I wonder if it would be a good idea to do the opposite. It is widely believed that $e+\pi\not\in\mathbb Q,$ however no one seems to have any idea how to prove it. I wonder if it would be a good idea to try to build a theory on the statement that $e+\pi\in\mathbb Q$. I don't mean just trying to prove the conjecture by contradiction. I mean really, frowardly assuming we live in a universe in which $e+\pi\in\mathbb Q$ and trying to do maths in this universe. I'm not sure if the distinction is clear, but I hope it is. The ultimate goals mentioned above would switch places in this approach. Now the primary goal would be to spot a contradiction, since the theorems proved would all be very likely to be vacuous. The conjecture is considered very difficult to prove so perhaps it wouldn't be bad to admit our blindness and just move a bit at random and hope we're moving ahead.

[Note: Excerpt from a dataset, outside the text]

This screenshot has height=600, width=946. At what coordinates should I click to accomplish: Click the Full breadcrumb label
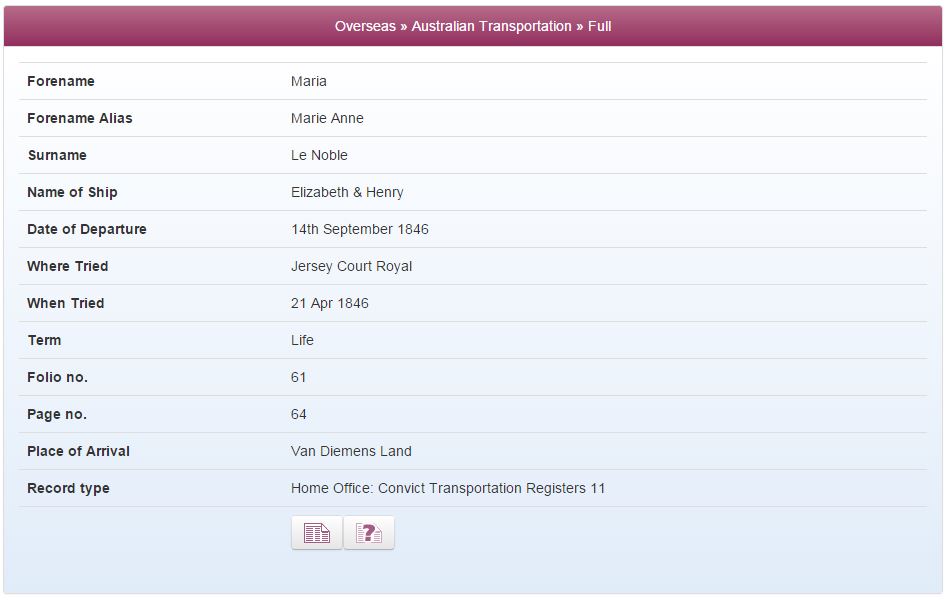tap(600, 27)
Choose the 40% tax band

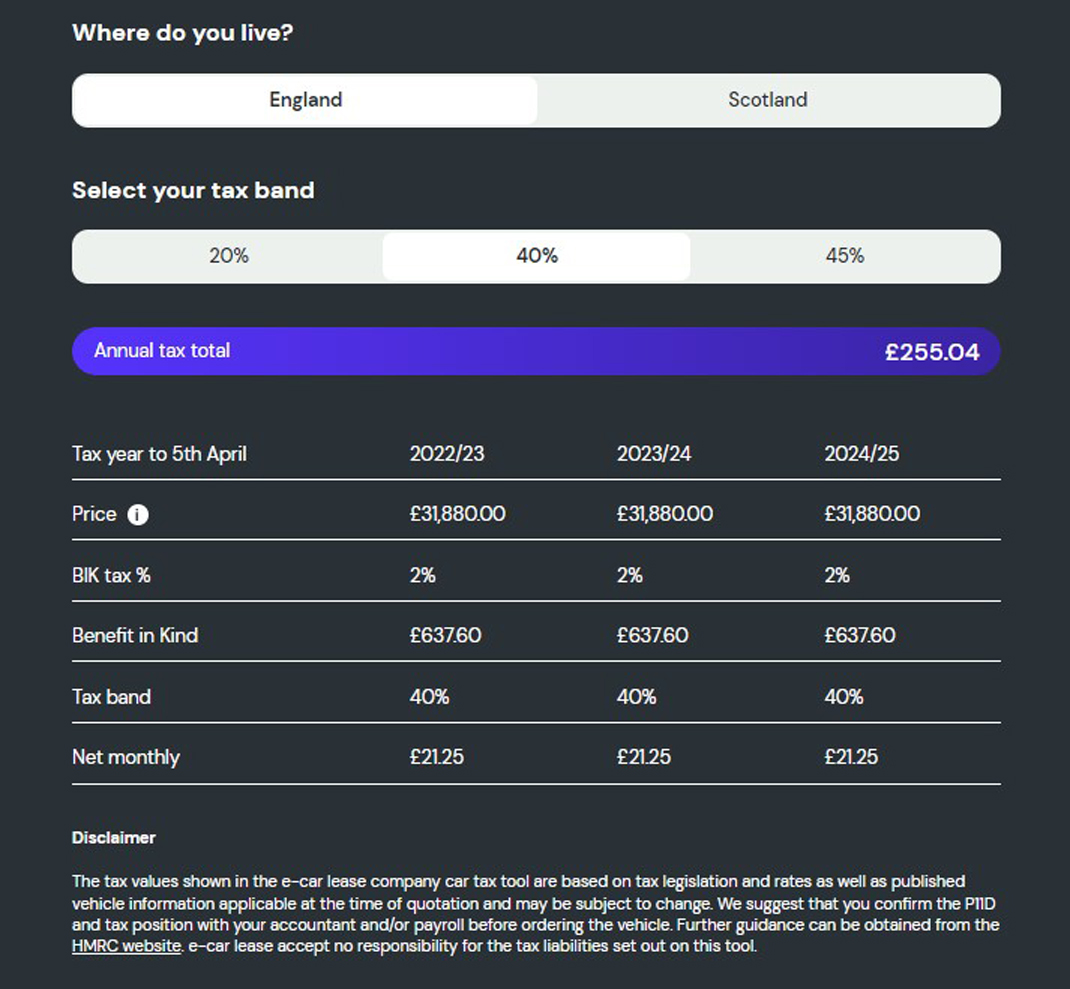click(x=536, y=256)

The theorems proved would of course be likely to be vacuous so it could seem as too focused an approach: it may only serve to prove a single statement, that $e+\pi\not\in\mathbb Q.$ However, I think the techniques developed could still turn out useful in proving other things.

The question whether it's a good idea is probably not a good question on this site, so it it is not my main question. What I would like to know is examples of such an approach being employed. I assume it hasn't been employed often because I have never heard of it except of one case, so I would also like to know why it hasn't. (The one case is the work on the parallel postulate, which was thought by many to follow from other axioms of Euclidean geometry, and which was later shown not to when considering the alternatives resulted in finding consistent geometries violating this axiom only.)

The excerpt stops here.